Als Nicht-Vertriebler*in könnte man bei diesem Szenario schnell zum Schluss kommen, dass alles gut sei. Aber noch einmal zurück zum Anfang. Welche Informationen wurden in dem Erstgespräch tatsächlich vermittelt, aber noch viel wichtiger, welche Informationen fehlen für eine realistische Einschätzung der Erfolgsaussichten?
Klar ist, es gibt ein neues Projekt mit Anforderungen, die vermutlich in das Lösungsspektrum des Anbieters passen. Nicht klar dagegen ist:
- Wer sind die Entscheider*innen und wie stehen die zu dem Lösungsansatz und dem Anbieter selbst?
- Stimmte die Chemie zwischen den beiden oder wurden die Signale falsch interpretiert?
- Wer sind die Wettbewerber und wie kann man gegen sie gewinnen?
Schon bei diesen 3 Beispielfragen wird deutlich, dass die subjektive Einschätzung der Erfolgschancen mit dem Bauchgefühl nicht zielführend ist.
Wie wird mit diesem Problem in der Praxis umgegangen?
Laut einer Studie von CSO Insights basiert bei ca. 80% der Unternehmen im B2B-Vertrieb die Einschätzung der Erfolgschancen auf dem Bauchgefühl. Ein kleinerer Teil nutzt formal-strukturierte Review-Prozesse, Vertriebsmethoden in Form von Best-Practice-Ansätze oder gibt Meilensteine für jede Verkaufsphase vor.
Warum ist eine genaue Vorhersage der Erfolgsaussichten so wichtig?
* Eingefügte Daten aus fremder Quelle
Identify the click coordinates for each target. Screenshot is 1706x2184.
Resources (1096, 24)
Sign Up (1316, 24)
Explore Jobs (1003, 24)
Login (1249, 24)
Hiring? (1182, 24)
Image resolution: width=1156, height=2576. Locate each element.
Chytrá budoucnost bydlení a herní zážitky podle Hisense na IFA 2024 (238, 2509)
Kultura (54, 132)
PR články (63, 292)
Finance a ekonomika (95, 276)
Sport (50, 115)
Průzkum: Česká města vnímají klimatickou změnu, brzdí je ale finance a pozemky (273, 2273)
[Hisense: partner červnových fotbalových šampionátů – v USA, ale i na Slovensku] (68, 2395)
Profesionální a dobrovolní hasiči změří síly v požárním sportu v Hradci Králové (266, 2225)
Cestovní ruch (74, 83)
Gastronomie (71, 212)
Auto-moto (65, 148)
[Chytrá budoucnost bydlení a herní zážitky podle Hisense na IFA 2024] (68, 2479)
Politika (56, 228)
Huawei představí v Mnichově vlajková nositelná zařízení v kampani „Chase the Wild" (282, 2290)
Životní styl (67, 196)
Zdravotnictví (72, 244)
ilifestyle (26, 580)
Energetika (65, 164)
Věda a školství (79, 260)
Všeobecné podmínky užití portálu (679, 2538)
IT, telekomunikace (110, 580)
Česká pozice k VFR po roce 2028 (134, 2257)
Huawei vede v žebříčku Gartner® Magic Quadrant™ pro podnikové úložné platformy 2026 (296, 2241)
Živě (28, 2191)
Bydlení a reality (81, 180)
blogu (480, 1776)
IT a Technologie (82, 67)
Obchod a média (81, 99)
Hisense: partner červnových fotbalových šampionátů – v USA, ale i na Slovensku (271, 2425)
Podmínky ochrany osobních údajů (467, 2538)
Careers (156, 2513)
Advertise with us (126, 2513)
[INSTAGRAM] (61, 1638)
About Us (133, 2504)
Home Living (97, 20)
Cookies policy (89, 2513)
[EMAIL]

Die Vorhersage der voraussichtlichen Umsätze ist elementar für die strategische Planung und Steuerung der betrieblichen Abläufe. Wird z. B. in einem Quartal nur die Hälfte des erwarteten Sales Forecasts erreicht, kann dies ernsthafte Auswirkungen auf die Finanzplanung haben; im Worst-Case-Szenario sogar die Liquidität des Unternehmens gefährden.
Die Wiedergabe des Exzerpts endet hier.